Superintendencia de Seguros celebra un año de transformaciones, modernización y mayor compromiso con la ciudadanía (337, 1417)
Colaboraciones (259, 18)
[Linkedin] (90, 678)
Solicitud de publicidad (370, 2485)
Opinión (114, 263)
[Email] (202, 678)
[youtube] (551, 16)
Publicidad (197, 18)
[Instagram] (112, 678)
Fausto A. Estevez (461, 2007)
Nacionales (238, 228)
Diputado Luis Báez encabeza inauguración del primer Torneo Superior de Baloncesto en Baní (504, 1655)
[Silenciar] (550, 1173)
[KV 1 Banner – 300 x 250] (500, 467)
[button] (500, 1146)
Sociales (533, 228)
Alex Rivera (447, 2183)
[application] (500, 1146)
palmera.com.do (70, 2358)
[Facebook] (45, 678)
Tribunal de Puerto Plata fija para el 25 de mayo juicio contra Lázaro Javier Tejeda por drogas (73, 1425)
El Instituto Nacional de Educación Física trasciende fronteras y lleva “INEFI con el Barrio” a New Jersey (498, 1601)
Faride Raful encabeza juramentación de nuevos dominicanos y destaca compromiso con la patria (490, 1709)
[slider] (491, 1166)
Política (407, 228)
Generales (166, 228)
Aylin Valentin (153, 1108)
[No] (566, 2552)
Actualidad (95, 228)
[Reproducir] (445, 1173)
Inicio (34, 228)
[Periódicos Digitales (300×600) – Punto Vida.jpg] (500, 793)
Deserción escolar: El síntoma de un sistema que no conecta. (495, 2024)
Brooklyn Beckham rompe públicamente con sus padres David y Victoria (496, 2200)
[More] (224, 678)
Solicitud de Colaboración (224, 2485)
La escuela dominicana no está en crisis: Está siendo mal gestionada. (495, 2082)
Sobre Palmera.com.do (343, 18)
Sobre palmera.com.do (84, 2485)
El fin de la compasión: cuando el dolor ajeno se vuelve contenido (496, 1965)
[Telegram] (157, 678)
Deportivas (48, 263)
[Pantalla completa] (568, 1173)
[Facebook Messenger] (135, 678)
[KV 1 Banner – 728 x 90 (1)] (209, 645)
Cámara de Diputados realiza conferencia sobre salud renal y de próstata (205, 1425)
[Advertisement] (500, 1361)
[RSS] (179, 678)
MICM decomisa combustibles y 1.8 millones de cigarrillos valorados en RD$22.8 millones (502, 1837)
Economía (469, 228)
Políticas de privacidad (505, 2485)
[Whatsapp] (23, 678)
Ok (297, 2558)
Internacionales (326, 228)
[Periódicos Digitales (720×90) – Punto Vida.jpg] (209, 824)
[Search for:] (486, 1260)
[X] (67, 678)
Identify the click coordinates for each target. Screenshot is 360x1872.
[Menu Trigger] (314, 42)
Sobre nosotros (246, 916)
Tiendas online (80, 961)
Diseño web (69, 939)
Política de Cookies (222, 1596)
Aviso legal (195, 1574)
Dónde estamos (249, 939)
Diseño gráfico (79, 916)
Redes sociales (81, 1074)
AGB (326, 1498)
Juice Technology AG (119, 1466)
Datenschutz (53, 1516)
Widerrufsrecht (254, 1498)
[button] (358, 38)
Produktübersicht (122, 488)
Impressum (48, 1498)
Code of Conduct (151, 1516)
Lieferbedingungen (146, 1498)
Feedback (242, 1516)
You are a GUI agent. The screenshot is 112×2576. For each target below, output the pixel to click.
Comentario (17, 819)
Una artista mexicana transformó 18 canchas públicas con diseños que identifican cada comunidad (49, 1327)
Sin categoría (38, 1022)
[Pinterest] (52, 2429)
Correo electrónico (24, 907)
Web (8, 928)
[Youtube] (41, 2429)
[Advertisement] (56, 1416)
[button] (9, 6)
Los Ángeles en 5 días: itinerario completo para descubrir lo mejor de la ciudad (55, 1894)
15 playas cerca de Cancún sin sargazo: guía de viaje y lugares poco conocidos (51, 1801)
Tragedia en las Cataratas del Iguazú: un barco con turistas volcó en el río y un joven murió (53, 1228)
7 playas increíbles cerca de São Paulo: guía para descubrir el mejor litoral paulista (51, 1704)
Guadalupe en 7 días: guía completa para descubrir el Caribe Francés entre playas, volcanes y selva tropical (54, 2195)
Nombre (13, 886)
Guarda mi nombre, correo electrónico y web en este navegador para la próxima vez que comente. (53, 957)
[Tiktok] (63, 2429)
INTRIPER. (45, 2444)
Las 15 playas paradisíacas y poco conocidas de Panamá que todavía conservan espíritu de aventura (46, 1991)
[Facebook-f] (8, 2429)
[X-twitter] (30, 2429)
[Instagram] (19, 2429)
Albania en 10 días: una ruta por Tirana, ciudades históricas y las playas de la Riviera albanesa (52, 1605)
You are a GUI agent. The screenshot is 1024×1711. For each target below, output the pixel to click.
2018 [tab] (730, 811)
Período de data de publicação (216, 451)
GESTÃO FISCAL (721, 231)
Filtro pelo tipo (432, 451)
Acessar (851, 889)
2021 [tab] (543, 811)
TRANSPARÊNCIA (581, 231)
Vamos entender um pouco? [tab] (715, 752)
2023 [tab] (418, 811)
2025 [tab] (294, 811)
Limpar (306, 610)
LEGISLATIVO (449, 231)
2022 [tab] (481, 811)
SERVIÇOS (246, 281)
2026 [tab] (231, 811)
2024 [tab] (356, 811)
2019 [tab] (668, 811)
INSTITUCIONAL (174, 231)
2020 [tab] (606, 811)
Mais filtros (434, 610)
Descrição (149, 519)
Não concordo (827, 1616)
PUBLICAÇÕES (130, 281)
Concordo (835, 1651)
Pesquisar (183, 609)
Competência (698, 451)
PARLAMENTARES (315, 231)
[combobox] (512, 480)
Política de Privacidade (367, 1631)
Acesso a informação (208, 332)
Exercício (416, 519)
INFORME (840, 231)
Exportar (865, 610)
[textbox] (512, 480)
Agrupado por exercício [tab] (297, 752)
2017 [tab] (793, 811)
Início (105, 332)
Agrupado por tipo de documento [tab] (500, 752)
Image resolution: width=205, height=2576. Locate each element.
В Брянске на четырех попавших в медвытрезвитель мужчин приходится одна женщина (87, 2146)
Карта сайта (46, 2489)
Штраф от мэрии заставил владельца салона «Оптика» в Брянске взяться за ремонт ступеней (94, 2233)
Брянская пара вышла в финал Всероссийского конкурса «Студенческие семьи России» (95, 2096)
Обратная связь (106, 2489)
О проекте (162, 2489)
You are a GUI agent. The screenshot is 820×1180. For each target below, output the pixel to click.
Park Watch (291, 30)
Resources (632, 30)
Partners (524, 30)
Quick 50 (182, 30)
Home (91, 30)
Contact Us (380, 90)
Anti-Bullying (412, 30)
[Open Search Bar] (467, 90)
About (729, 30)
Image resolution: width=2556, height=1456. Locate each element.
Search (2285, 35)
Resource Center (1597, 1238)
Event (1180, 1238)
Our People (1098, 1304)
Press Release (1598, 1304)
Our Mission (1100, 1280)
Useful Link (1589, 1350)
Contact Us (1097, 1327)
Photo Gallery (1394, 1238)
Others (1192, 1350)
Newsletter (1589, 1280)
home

# WHAT THIS TASK INVOLVES
What you return must be an exact retyping of the lines above starting at the line with "Web (8, 928)" and ending at the line with "[textbox] (512, 480)", and nothing besides.

# SOLUTION
Web (8, 928)
[Youtube] (41, 2429)
[Advertisement] (56, 1416)
[button] (9, 6)
Los Ángeles en 5 días: itinerario completo para descubrir lo mejor de la ciudad (55, 1894)
15 playas cerca de Cancún sin sargazo: guía de viaje y lugares poco conocidos (51, 1801)
Tragedia en las Cataratas del Iguazú: un barco con turistas volcó en el río y un joven murió (53, 1228)
7 playas increíbles cerca de São Paulo: guía para descubrir el mejor litoral paulista (51, 1704)
Guadalupe en 7 días: guía completa para descubrir el Caribe Francés entre playas, volcanes y selva tropical (54, 2195)
Nombre (13, 886)
Guarda mi nombre, correo electrónico y web en este navegador para la próxima vez que comente. (53, 957)
[Tiktok] (63, 2429)
INTRIPER. (45, 2444)
Las 15 playas paradisíacas y poco conocidas de Panamá que todavía conservan espíritu de aventura (46, 1991)
[Facebook-f] (8, 2429)
[X-twitter] (30, 2429)
[Instagram] (19, 2429)
Albania en 10 días: una ruta por Tirana, ciudades históricas y las playas de la Riviera albanesa (52, 1605)
You are a GUI agent. The screenshot is 1024×1711. For each target below, output the pixel to click.
2018 [tab] (730, 811)
Período de data de publicação (216, 451)
GESTÃO FISCAL (721, 231)
Filtro pelo tipo (432, 451)
Acessar (851, 889)
2021 [tab] (543, 811)
TRANSPARÊNCIA (581, 231)
Vamos entender um pouco? [tab] (715, 752)
2023 [tab] (418, 811)
2025 [tab] (294, 811)
Limpar (306, 610)
LEGISLATIVO (449, 231)
2022 [tab] (481, 811)
SERVIÇOS (246, 281)
2026 [tab] (231, 811)
2024 [tab] (356, 811)
2019 [tab] (668, 811)
INSTITUCIONAL (174, 231)
2020 [tab] (606, 811)
Mais filtros (434, 610)
Descrição (149, 519)
Não concordo (827, 1616)
PUBLICAÇÕES (130, 281)
Concordo (835, 1651)
Pesquisar (183, 609)
Competência (698, 451)
PARLAMENTARES (315, 231)
[combobox] (512, 480)
Política de Privacidade (367, 1631)
Acesso a informação (208, 332)
Exercício (416, 519)
INFORME (840, 231)
Exportar (865, 610)
[textbox] (512, 480)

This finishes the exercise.